YOUR INSTRUCTIONS:
Give back, unchanged, every line from the start of the entries through the line holding "click(711, 55)", both ends included.

## BEGIN RECORDS TO PROCESS

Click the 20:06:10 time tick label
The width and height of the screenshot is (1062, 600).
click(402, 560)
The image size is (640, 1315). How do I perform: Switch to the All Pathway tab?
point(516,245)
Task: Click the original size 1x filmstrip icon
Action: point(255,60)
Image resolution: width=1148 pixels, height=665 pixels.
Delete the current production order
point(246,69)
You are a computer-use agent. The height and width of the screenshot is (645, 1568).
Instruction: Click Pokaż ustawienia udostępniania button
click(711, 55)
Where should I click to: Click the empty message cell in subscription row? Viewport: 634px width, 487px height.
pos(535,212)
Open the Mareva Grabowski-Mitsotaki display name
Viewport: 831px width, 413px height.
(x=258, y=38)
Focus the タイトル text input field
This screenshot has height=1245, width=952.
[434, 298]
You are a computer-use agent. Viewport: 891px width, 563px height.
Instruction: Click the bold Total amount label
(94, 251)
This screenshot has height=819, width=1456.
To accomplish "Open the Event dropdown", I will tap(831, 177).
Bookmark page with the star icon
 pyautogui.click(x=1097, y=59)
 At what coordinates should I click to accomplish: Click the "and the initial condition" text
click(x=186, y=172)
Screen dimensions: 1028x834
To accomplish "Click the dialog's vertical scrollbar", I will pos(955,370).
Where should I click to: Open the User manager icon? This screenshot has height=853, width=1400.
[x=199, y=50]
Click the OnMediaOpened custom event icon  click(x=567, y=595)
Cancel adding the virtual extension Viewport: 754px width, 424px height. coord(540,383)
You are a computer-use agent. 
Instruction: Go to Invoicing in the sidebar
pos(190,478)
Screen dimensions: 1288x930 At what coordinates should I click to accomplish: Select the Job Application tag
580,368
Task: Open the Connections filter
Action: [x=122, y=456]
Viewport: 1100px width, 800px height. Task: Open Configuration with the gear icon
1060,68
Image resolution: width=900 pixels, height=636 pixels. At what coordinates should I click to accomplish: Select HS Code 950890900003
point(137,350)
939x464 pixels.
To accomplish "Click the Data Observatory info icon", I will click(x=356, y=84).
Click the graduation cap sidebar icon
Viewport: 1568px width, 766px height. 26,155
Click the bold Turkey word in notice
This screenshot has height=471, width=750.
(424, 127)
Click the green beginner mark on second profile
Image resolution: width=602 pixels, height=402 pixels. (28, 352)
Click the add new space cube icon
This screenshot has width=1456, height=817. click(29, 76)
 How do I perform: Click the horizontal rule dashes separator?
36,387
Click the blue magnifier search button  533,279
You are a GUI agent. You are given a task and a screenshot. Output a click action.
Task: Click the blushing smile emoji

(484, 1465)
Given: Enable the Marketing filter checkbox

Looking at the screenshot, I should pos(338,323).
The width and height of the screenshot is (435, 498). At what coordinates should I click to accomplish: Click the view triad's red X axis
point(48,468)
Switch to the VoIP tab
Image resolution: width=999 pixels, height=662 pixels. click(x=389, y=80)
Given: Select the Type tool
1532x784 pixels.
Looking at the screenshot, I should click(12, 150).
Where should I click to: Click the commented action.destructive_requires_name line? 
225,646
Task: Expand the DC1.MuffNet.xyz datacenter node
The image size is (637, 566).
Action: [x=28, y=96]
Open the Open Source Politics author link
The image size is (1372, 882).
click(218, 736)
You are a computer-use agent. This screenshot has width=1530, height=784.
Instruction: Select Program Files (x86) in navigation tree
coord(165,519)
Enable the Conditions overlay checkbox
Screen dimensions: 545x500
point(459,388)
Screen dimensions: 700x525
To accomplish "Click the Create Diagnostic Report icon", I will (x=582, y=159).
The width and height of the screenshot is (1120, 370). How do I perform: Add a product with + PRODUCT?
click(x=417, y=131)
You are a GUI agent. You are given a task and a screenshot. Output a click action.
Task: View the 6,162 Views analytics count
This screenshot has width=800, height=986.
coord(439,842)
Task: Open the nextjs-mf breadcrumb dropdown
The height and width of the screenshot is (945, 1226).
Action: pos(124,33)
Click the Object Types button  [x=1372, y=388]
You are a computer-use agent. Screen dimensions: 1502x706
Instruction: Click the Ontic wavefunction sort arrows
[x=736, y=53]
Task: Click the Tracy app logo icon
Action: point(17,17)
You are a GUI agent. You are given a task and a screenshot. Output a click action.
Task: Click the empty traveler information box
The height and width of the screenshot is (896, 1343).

## END RECORDS TO PROCESS

SOLUTION TO THE PROBLEM:
Click the 20:06:10 time tick label
The width and height of the screenshot is (1062, 600).
click(402, 560)
The image size is (640, 1315). How do I perform: Switch to the All Pathway tab?
point(516,245)
Task: Click the original size 1x filmstrip icon
Action: point(255,60)
Image resolution: width=1148 pixels, height=665 pixels.
Delete the current production order
point(246,69)
You are a computer-use agent. The height and width of the screenshot is (645, 1568).
Instruction: Click Pokaż ustawienia udostępniania button
click(711, 55)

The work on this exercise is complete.